In other words, if the maximum prison term is five years, the Paroling Authority can also set the minimum term at five years and is not required to hold a parole hearing prior to the end of the five-year period.
Under state law, judges sentence convicted defendants to a maximum length of time in prison. It's then up to the Hawai'i Paroling Authority to determine the minimum term they must serve before they can be released on parole.
Yesterday's decision overturned a November 2000 ruling by the Hawaii Intermediate Court of Appeals which held that all prisoners, except those sentenced to life in prison without the possibility of parole, are entitled to a parole hearing that must be held substantially before the end of the maximum term.
The initial appeal was filed on behalf of Gregory Williamson, who was convicted of one count each of second-degree assault and second-degree burglary. He was sentenced in January 1998 to two concurrent terms of five years' imprisonment. A short while later, the paroling authority set Williamson's minimum terms at five years.
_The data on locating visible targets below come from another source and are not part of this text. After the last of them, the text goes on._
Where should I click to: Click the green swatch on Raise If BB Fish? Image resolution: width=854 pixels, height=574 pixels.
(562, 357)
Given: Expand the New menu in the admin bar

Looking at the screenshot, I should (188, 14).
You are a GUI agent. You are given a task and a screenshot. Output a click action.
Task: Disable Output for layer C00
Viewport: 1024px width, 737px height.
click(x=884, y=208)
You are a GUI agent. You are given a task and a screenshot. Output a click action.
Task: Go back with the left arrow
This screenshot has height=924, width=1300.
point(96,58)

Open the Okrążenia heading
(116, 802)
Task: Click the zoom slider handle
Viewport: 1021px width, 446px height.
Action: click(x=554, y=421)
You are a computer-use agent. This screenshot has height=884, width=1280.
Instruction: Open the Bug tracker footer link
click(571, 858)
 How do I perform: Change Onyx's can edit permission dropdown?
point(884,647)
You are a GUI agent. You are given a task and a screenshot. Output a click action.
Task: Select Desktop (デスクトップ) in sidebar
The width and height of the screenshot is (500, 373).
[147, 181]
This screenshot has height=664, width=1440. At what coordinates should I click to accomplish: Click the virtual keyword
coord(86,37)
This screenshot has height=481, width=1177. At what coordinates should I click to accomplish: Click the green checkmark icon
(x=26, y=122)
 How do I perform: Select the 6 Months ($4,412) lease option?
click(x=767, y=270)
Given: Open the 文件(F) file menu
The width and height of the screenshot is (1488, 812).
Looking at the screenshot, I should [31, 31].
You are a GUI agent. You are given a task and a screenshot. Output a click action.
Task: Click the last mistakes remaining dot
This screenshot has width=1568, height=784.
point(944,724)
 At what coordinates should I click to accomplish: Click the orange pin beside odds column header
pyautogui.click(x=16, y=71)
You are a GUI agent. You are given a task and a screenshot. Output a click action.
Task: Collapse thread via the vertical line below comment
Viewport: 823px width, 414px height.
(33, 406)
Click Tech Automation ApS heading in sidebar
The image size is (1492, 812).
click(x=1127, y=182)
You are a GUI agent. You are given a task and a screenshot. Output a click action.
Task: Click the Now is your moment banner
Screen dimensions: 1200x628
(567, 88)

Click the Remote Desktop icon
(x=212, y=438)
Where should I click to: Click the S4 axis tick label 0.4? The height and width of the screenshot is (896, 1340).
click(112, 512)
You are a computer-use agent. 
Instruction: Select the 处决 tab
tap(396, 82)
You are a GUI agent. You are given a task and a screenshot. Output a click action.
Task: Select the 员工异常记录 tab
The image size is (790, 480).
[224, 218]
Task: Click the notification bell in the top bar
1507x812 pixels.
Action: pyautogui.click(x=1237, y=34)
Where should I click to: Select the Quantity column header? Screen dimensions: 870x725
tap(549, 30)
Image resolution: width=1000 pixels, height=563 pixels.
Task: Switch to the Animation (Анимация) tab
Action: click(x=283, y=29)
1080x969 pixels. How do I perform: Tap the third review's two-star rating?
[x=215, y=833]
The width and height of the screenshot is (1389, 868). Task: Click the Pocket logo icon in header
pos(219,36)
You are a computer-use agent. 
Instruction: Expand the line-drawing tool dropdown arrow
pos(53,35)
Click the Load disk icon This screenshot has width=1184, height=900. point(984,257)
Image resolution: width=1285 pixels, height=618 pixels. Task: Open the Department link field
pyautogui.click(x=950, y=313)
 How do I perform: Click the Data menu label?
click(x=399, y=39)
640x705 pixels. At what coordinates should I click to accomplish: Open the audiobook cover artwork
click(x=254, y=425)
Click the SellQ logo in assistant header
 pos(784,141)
The Intermediate Court of Appeals then ruled that Williamson was entitled to a parole hearing prior to the end of his maximum term.
The Hawai'i Paroling Authority then appealed the Intermediate Court of Appeals decision to the Hawai'i Supreme Court, which reversed the lower court.
Paroling Authority Chairman Al Beaver yesterday said that it is unusual for his panel to make a prisoner's minimum sentence equal to the maximum term allowed by law.
"A person really has to be kind of a nasty person for us to max them out," Beaver said. "You see it sometimes in the case of repeat offenders or career criminals."
But even convicts whose minimum sentences are set to coincide with maximum allowable terms have an option to get their time behind bars reduced, Beaver said.
"They can always apply for a reduction of minimum sentence," Beaver said.